**RECORD EXCERPTS**
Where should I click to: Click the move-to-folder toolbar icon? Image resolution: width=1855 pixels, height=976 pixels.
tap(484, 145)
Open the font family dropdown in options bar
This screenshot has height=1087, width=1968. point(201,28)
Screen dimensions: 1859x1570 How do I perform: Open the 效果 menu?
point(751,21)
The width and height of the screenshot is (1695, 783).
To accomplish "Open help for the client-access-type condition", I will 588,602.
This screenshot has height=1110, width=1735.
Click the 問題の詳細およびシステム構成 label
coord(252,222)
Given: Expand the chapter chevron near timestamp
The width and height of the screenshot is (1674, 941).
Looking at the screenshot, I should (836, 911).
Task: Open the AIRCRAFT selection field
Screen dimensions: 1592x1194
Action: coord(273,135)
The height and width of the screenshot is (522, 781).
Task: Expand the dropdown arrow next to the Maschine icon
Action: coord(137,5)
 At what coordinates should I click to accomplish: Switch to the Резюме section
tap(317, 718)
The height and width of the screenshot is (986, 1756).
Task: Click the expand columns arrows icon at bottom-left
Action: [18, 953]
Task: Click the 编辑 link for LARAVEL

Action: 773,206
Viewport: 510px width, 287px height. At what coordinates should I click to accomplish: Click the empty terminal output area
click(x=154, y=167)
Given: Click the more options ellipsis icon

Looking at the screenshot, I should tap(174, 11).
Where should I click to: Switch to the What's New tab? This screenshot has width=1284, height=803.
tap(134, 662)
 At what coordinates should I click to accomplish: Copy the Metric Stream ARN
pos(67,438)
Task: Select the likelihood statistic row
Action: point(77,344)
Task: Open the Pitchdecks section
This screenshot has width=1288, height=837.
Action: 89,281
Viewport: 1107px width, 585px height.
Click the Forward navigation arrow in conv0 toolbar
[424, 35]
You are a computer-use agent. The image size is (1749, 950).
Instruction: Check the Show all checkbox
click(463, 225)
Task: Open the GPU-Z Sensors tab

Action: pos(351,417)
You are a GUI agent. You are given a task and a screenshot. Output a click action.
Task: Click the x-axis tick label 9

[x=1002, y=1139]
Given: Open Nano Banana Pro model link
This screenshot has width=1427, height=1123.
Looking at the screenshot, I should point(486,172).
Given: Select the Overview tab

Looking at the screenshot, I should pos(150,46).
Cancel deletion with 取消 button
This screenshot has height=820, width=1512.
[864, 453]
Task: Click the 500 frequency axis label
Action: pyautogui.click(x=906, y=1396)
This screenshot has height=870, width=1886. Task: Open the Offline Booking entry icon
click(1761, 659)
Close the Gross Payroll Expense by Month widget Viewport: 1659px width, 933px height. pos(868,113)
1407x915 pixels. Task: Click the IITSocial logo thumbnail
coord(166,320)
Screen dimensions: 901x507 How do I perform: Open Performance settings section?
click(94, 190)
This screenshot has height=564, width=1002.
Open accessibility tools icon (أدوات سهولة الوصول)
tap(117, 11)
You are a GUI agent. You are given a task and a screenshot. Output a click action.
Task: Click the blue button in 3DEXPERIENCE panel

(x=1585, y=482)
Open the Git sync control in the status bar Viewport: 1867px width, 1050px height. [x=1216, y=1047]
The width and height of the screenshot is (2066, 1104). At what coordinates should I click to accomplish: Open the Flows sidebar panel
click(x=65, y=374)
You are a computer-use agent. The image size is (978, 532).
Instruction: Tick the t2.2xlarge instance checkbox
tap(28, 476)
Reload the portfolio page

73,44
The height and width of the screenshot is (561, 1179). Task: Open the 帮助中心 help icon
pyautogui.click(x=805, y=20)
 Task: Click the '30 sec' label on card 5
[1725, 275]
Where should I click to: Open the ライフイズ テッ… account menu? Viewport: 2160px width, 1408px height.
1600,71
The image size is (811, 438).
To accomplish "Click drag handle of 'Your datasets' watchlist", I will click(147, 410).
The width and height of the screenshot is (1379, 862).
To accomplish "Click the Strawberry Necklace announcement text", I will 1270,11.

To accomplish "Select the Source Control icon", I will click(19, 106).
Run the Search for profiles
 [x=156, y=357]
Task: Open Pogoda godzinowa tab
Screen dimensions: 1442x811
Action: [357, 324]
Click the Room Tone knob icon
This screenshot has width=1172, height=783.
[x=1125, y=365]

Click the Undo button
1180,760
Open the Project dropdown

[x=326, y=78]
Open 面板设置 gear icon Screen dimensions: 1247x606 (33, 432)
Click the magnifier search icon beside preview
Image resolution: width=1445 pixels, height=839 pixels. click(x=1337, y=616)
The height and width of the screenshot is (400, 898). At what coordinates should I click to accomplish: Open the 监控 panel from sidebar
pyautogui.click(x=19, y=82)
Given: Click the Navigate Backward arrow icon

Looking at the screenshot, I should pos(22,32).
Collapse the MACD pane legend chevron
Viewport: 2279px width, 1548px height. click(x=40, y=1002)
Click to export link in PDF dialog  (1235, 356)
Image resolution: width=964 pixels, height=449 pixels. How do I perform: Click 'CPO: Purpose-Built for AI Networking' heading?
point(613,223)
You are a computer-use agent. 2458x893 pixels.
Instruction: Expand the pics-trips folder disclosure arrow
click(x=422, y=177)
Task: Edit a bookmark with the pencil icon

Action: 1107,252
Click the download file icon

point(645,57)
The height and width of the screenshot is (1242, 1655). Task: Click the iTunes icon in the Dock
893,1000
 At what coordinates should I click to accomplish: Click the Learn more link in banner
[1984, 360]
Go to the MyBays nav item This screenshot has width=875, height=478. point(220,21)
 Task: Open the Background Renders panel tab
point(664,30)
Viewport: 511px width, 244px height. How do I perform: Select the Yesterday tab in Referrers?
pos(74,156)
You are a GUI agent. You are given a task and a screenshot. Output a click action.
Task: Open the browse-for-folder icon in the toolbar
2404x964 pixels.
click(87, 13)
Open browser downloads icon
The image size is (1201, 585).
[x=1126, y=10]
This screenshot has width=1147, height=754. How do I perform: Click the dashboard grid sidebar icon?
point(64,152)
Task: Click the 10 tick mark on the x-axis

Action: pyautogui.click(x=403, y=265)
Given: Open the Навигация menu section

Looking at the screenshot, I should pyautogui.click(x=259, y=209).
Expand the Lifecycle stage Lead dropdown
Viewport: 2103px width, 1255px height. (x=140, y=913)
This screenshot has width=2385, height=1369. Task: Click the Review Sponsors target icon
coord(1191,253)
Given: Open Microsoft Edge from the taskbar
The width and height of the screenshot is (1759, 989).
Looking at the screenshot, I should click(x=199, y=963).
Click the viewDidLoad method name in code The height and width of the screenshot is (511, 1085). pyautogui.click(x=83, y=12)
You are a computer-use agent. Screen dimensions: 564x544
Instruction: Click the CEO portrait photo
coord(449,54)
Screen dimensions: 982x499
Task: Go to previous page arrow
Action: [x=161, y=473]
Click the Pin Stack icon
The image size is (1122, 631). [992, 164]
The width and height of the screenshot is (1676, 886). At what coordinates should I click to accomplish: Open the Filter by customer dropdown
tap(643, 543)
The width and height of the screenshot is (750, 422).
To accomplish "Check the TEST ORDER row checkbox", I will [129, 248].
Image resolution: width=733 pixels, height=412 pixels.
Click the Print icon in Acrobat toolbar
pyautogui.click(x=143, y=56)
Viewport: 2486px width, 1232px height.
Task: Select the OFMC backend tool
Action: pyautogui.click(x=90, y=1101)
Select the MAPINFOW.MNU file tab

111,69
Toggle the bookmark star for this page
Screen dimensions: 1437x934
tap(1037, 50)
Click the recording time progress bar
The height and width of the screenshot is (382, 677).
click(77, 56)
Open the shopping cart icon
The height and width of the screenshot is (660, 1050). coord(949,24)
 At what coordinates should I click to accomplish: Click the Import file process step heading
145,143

**PROBLEM STATEMENT**
Only the number is wanted: how many lines in the listing contain the word "agent"?

**EXERCISE SOLUTION**
7